======== SUPPLIED DATA
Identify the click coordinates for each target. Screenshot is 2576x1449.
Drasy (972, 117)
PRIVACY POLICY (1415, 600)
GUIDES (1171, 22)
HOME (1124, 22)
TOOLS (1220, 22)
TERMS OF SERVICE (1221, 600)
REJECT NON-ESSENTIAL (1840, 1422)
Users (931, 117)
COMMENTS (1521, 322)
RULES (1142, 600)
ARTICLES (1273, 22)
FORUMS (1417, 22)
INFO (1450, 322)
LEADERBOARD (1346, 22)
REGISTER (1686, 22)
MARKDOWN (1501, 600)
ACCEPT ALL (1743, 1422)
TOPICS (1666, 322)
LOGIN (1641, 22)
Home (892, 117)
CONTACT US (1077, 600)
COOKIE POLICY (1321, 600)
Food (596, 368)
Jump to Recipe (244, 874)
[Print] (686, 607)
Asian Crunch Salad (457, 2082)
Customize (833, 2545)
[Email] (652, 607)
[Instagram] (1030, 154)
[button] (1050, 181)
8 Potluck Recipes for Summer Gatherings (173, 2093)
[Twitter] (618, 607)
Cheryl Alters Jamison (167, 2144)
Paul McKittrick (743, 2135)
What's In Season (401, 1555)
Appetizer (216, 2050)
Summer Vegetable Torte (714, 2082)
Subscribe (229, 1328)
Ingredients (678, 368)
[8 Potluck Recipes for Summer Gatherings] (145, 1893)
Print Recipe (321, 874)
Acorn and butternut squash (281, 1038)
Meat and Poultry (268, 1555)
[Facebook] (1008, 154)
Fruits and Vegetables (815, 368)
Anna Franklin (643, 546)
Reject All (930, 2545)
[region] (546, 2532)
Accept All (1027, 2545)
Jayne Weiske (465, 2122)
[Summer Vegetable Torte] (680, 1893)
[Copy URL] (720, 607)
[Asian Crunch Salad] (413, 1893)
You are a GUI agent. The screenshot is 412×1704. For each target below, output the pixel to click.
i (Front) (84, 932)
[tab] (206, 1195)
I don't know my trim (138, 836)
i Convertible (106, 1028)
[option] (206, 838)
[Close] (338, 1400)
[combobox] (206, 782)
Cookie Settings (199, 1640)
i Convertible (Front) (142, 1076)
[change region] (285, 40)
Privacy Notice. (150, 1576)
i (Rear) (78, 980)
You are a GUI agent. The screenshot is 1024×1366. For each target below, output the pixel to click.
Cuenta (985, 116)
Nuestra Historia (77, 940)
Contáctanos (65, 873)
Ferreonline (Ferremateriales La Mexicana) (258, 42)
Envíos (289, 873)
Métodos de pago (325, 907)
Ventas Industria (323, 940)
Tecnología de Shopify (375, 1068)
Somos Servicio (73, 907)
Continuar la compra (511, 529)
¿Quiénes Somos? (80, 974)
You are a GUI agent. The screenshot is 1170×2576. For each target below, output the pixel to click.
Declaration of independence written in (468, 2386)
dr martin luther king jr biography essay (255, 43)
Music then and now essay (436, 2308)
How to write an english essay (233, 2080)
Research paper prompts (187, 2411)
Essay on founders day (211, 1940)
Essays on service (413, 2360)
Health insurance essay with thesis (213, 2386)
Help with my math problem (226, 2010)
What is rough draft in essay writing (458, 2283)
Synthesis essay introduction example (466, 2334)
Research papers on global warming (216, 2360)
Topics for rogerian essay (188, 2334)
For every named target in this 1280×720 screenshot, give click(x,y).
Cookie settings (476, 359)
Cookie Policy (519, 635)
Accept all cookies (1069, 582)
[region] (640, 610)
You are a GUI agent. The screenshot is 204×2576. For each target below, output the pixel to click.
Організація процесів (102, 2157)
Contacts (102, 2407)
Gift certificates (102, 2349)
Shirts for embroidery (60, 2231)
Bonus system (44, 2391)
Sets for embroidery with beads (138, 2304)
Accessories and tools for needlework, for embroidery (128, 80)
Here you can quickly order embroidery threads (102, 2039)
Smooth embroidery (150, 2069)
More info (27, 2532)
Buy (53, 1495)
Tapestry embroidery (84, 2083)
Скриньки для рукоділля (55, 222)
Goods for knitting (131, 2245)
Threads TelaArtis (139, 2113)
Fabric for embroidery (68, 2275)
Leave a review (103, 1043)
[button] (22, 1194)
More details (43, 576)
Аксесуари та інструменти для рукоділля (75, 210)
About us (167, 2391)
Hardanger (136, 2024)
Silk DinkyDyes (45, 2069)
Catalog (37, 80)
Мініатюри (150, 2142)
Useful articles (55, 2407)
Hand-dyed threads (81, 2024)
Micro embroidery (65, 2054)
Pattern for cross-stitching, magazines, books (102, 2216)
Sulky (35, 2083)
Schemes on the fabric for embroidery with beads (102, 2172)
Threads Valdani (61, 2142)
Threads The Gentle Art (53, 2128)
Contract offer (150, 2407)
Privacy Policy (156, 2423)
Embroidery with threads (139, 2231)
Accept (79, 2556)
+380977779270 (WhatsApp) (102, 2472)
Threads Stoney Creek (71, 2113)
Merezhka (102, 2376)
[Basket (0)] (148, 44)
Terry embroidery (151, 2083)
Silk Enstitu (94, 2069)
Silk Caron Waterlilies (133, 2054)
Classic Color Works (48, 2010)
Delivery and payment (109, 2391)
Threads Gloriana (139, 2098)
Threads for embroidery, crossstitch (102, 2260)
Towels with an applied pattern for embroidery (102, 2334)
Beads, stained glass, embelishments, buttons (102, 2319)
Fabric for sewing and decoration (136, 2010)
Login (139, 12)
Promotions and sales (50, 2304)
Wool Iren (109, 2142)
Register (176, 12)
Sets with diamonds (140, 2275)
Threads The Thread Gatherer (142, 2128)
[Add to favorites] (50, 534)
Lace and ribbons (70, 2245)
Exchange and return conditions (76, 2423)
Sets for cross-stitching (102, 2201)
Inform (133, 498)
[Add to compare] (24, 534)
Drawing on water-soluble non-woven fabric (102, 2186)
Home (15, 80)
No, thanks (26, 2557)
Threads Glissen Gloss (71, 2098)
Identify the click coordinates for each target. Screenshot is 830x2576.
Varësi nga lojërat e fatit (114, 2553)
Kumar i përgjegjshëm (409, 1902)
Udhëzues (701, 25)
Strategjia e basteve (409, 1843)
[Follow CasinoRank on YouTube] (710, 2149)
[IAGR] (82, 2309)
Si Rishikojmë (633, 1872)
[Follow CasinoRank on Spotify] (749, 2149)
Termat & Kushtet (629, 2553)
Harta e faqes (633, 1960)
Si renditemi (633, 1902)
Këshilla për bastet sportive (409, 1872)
================
EXERCISE DIRECTIONS:
Write out each line above that contains the word "Crunch".

ANSWER AREA:
Asian Crunch Salad (457, 2082)
[Asian Crunch Salad] (413, 1893)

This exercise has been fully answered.